Jackie Robinson broke the color barrier when he became the first black athlete to play Major League Baseball in the 20th century. He signed with the Brooklyn Dodgers in 1947, and was named Rookie of the Year that year, National League MVP in 1949 and a World Series champ in 1955.

 

To no surprise Ryar had known all those things. I followed up my second to last question with a favorite childhood memory. Ryar answered with a baseball memory.

“Eddie I have had the privilege of seeing the Detroit Tigers play in the World Series.”

I didn’t ask Ryar if that was his favorite team or not, but I am making a leap that they are his favorite team.

“Last question young man. What kind of car would you hope to drive?”

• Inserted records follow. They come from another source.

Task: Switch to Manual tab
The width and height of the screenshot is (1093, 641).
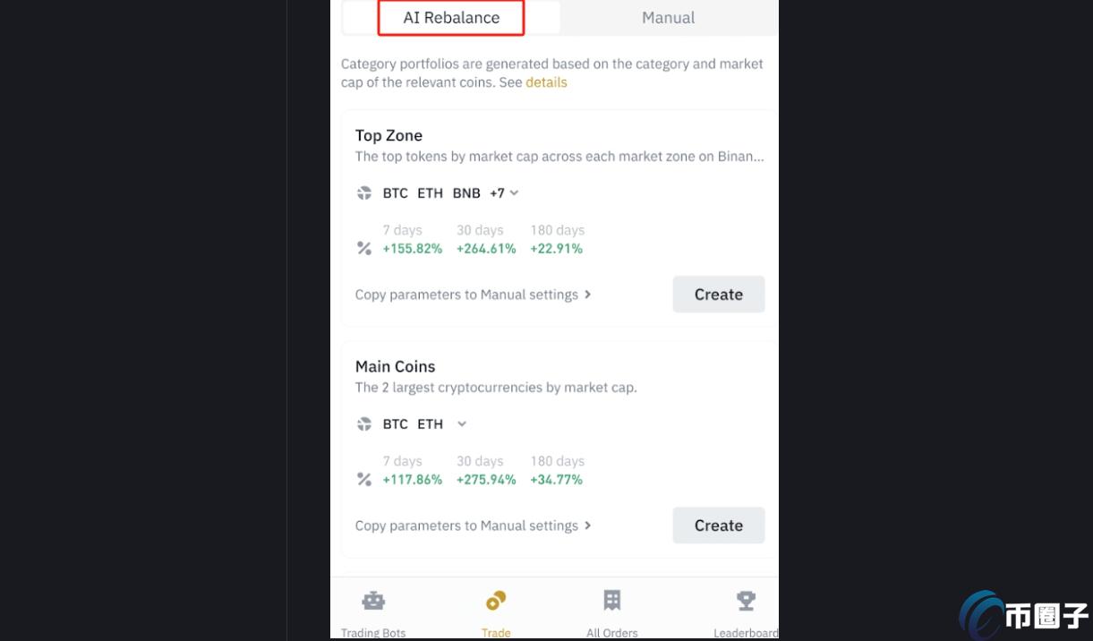Action: tap(669, 18)
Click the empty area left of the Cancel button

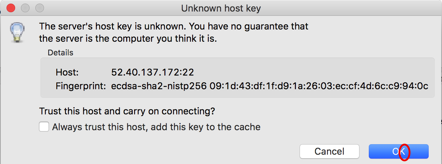[162, 151]
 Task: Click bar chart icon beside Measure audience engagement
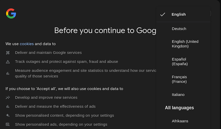point(8,73)
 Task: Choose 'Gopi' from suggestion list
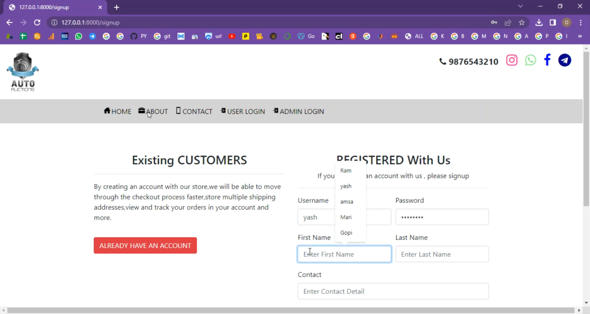click(346, 233)
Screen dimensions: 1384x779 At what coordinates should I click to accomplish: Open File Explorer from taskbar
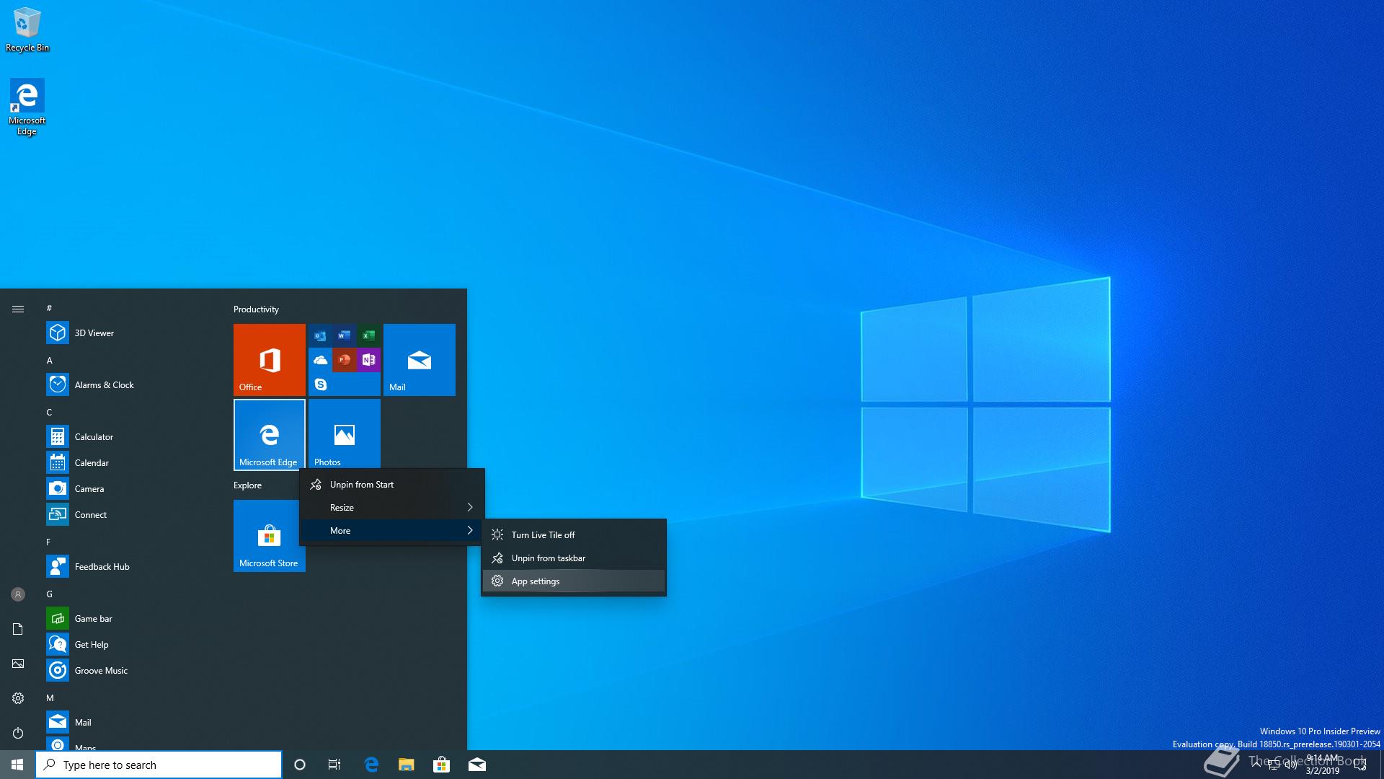pyautogui.click(x=407, y=765)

Ryar laughed at the question. “I am not ready to drive yet Eddie. I have a while yet before that is something I have to think about.  I think though, that I would prefer a sports car.”

His brother, who was hovering suggested a Lamborghini, but Ryar didn’t think that was very realistic. He just said sports car and left it that. I said thanks to Ryar for taking the time and wished him good luck with the rest of his season.